[Written problem] Copy every line of the material below, requests included, multiplying each coordinate in the answers by 1.9 and rounding to the nearest whole number, with halves rounded up. Leave the numbers in the requests unchanged, and omit the pictures from your copy.

[Raw records]
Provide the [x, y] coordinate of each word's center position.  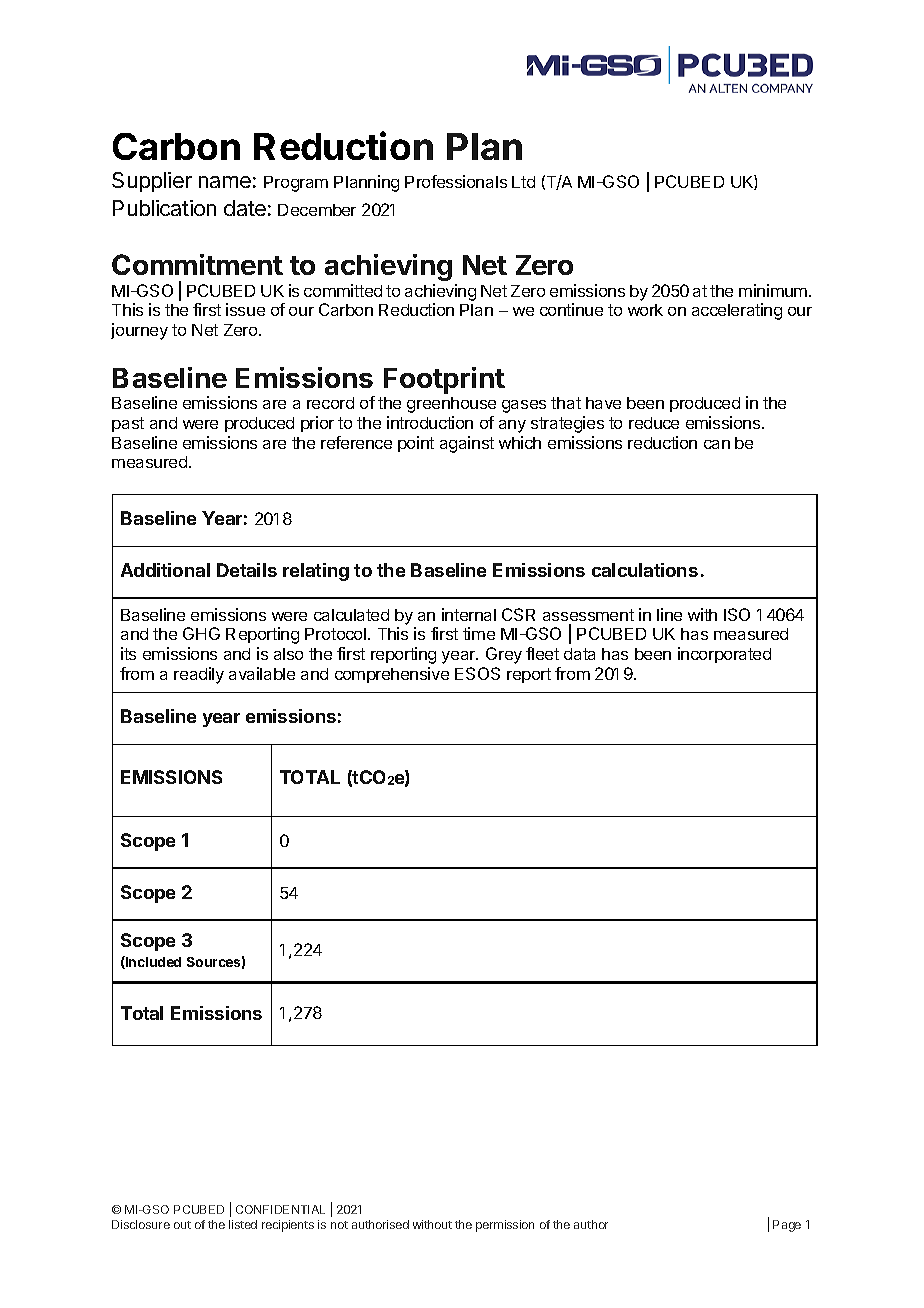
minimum [773, 290]
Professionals [456, 181]
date [245, 208]
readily [199, 675]
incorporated [724, 655]
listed [243, 1224]
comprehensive [392, 675]
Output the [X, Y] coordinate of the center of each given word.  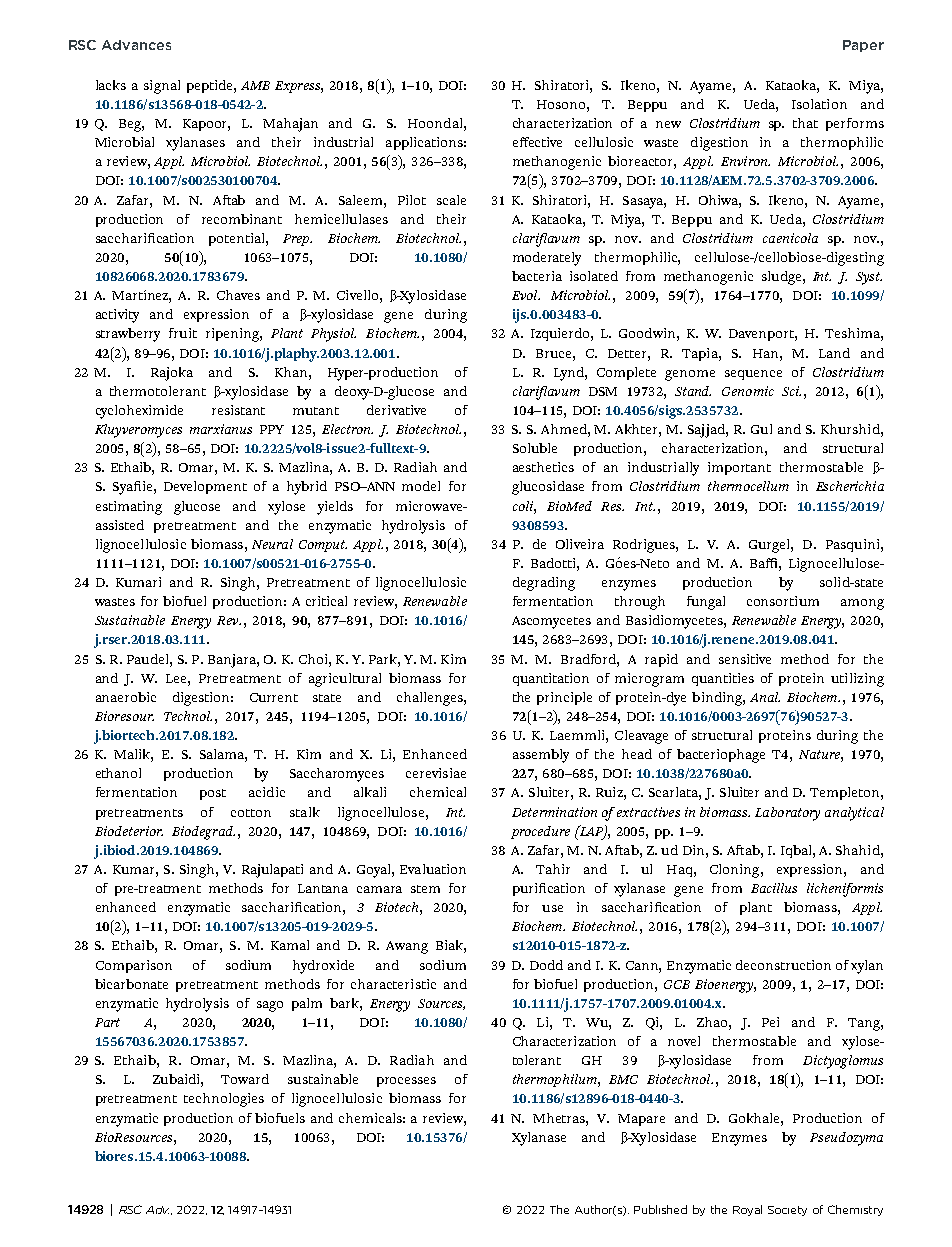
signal [162, 87]
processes [406, 1082]
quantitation [551, 679]
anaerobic [126, 697]
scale [451, 200]
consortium [783, 601]
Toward [245, 1079]
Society [787, 1211]
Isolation [819, 104]
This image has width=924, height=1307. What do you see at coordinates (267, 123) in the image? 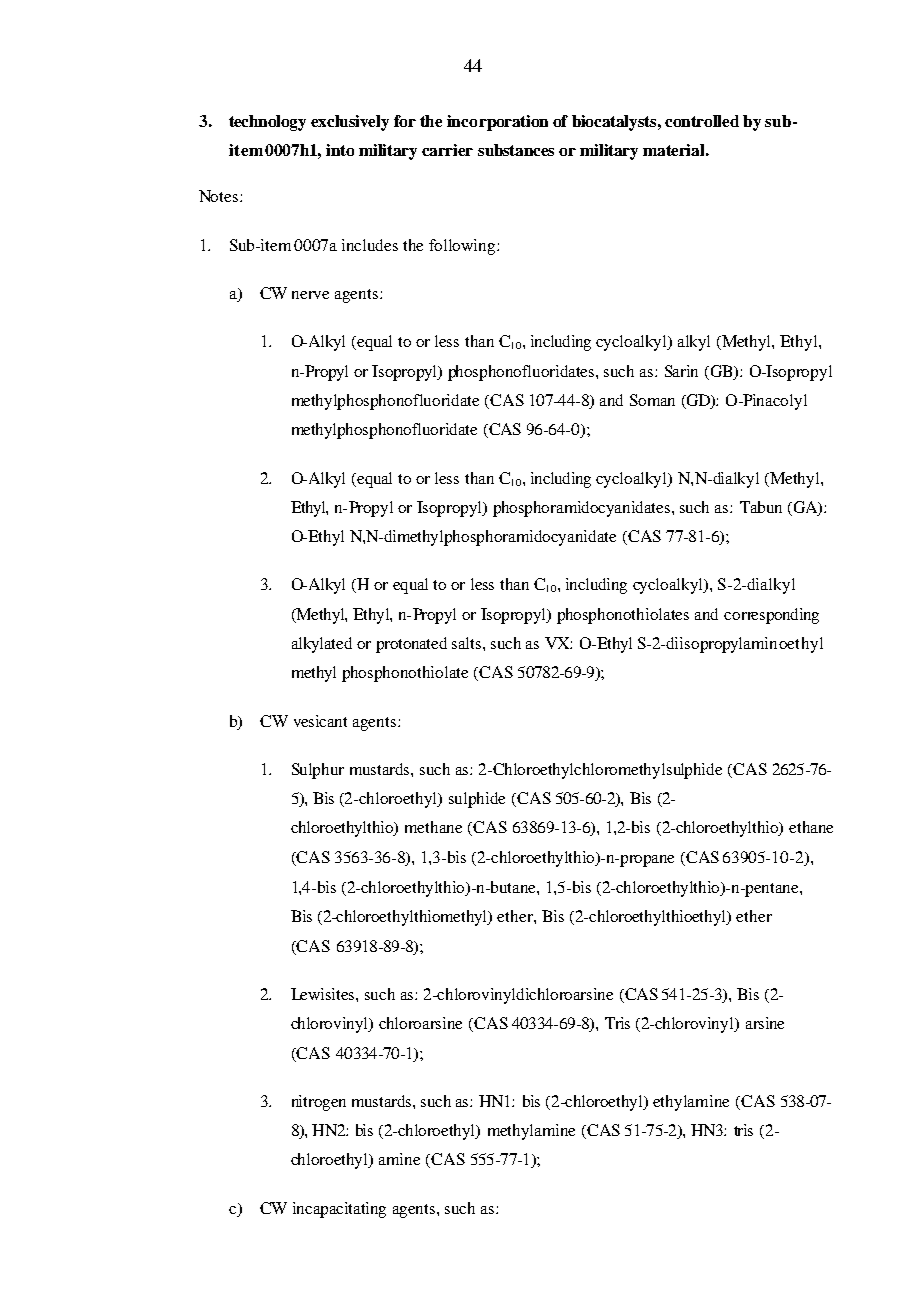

[The result]
Provide the [x, y] coordinate of each word's center position.  
minimum [1469, 551]
Professionals [866, 344]
date [466, 395]
readily [378, 1283]
incorporated [1376, 1245]
listed [462, 2326]
comprehensive [745, 1283]
Output the [X, Y] coordinate of the center of each given word.  
signal [308, 165]
processes [771, 2056]
quantitation [1047, 1290]
anaerobic [239, 1324]
scale [857, 380]
consortium [1488, 1142]
Toward [466, 2050]
Society [1495, 2301]
Isolation [1556, 198]
This image has width=924, height=1307. What do you see at coordinates (267, 123) in the image? 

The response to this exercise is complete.